COMPLETE O SEGUINTE:
1. No texto sobre a negação de si mesmo, a citação de Nietzsche menciona um tipo de homem considerado superior. Liste todos os termos usados para designar esse tipo de homem.
2. Prossiga o texto sobre a negação de si mesmo a partir da última frase apresentada.

Jesus
dizia a todos: “Se alguém quiser acompanhar-me, negue-se a si mesmo...” --
Lucas 9:23
Debrucemo-nos
sobre a verdadeira idéia do que seja o “negar a si mesmo”, a fim de tentarmos
compreender esta solene e profunda constatação do Mestre dos mestres.
A
maioria das interpretações que se faz no meio religioso coincide em traduzir
essa expressão dita por Cristo como se ela quisesse significar a negação e
conseqüente repressão da satisfação de todos os apetites carnais, ou desejos
instintivos, que quase sempre são considerados como inclinações para o mal.
Tudo isso corrobora com aquilo que estava dentro dos limites da lei de Javé, e
que para não ir contra a “lei de do amor de Deus” ou o amor aos homens, deveria
ser negado.
“Conta
o mito que o jovem Narciso, belíssimo, nunca tinha visto sua própria imagem. Um
dia, passeando por um bosque, encontrou um lago. Aproximou-se e viu nas águas
um jovem de extraordinária beleza e pelo qual se apaixonou perdidamente.
Desejava que o jovem saísse das águas e viesse ao seu encontro, mas como ele
parecia recusar-se a sair do lago, Narciso mergulhou nas águas, foi ás
profundezas á procura do outro que fugia, morrendo afogado. Narciso morrera de
amor por si mesmo, ou melhor, de amor por sua própria imagem ou pela
auto-imagem".
O
narcisismo é o encantamento e a paixão que sentimos por nossa própria imagem ou
por nós mesmos, porque não conseguimos diferenciar um do outro. Freud criticava
a humanidade em geral, pois nela, ele vislumbrava o narcisismo, essa bela
imagem que os homens possuem de si mesmos, como seres ilusoriamente racionais e
com a qual estiveram encantados durante séculos.
Nietzsche
defendia que havia duas negações, quando assim escreveu: “existe a negação que
encerra em si mesma a minha imoralidade. De um lado, eu nego um tipo de homem
que até agora tem sido considerado como superior: o dos bons, dos benévolos,
dos caridosos; de outro, contradigo uma espécie de moral que chegou a adquirir
a certa preponderância, chamada mais claramente de a moral decadente, a moral
cristã”.

DADOS ARMAZENADOS:
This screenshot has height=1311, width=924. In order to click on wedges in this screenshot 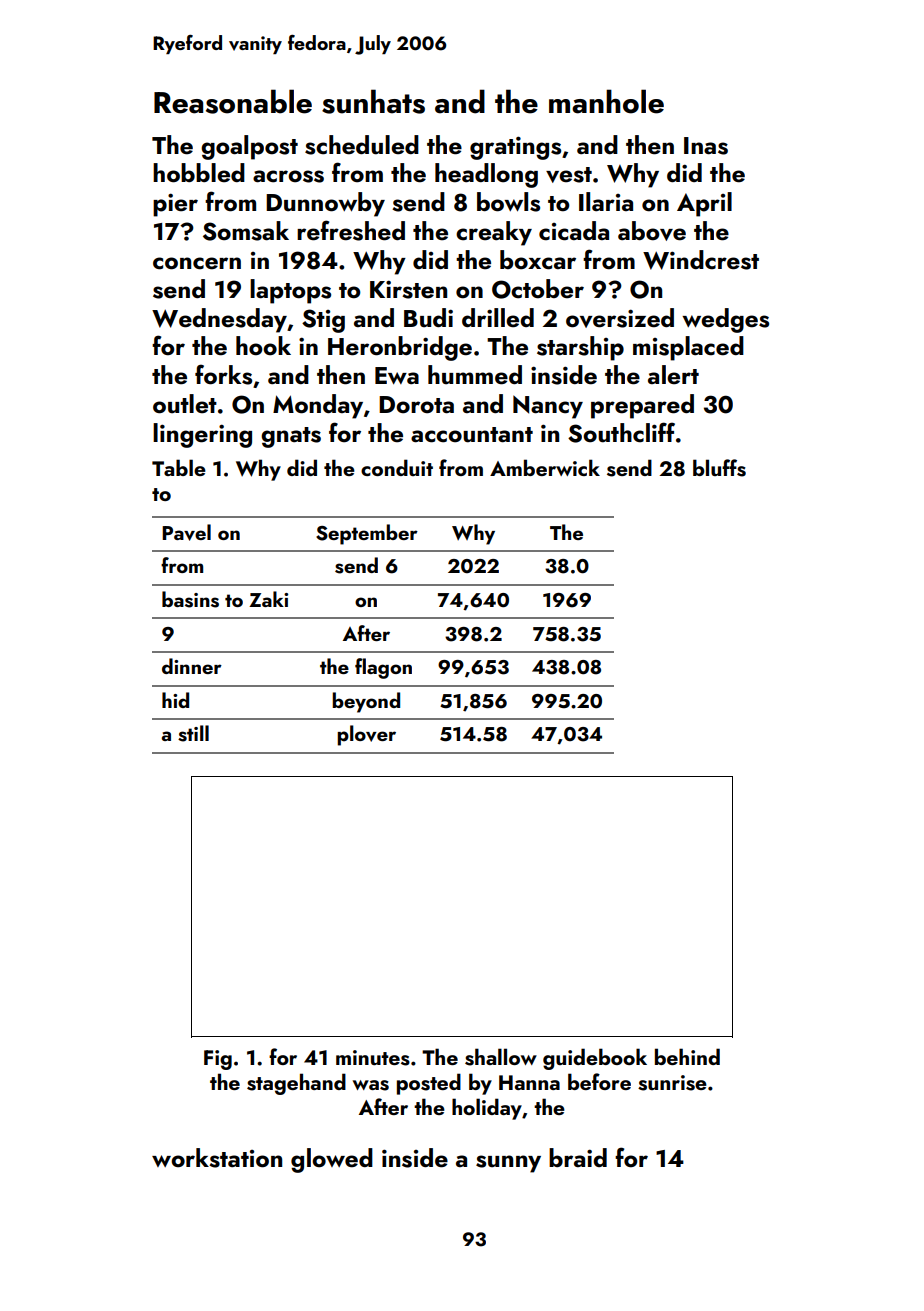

RESPOSTAS DO EXERCÍCIO:
1. Os bons, os benévolos e os caridosos.

2.
O
psicanalista Jurandir Freire via a presença do narcisismo no cristianismo, quando
assim falou em uma entrevista concedida em 2003: “o pedido do tipo “seja tão
perfeito quanto um dia você foi antes da queda” explica bem o funcionamento
narcísico, o nosso velho e bom funcionamento narcísico. Eu diria quem dera que
a gente continuasse nele em certos aspectos. Então eu sofria porque eu tentava
decifrar o outro, e sofria ou então queria me transformar, e não sabia que eu
chegava a um estado de perfeição que só podia imaginar como sendo da plenitude
narcísica, que um dia eu havia tido”.
Ser
um Narciso é ser alguém que está sempre se olhando concentrado em um espelho, e
sua vida parece consistir em procurar unicamente seu reflexo no olhar dos
outros. O outro não existe como indivíduo, mas apenas enquanto espelho. É bem
verdade que muito do que passamos em nossas crises existenciais tem ligação com
o narcisismo.
O
embevecimento com a própria imagem levou Narciso a morrer afogado em “si
mesmo”. Quando o desejo egóico de afirmar-se como o centro do universo, de ser
reconhecido e admirado por todos, de ser o primeiro e o único, é sempre levado
à frente em detrimento do outro, esse ser humano se isola, definha e morre em
sua própria solidão.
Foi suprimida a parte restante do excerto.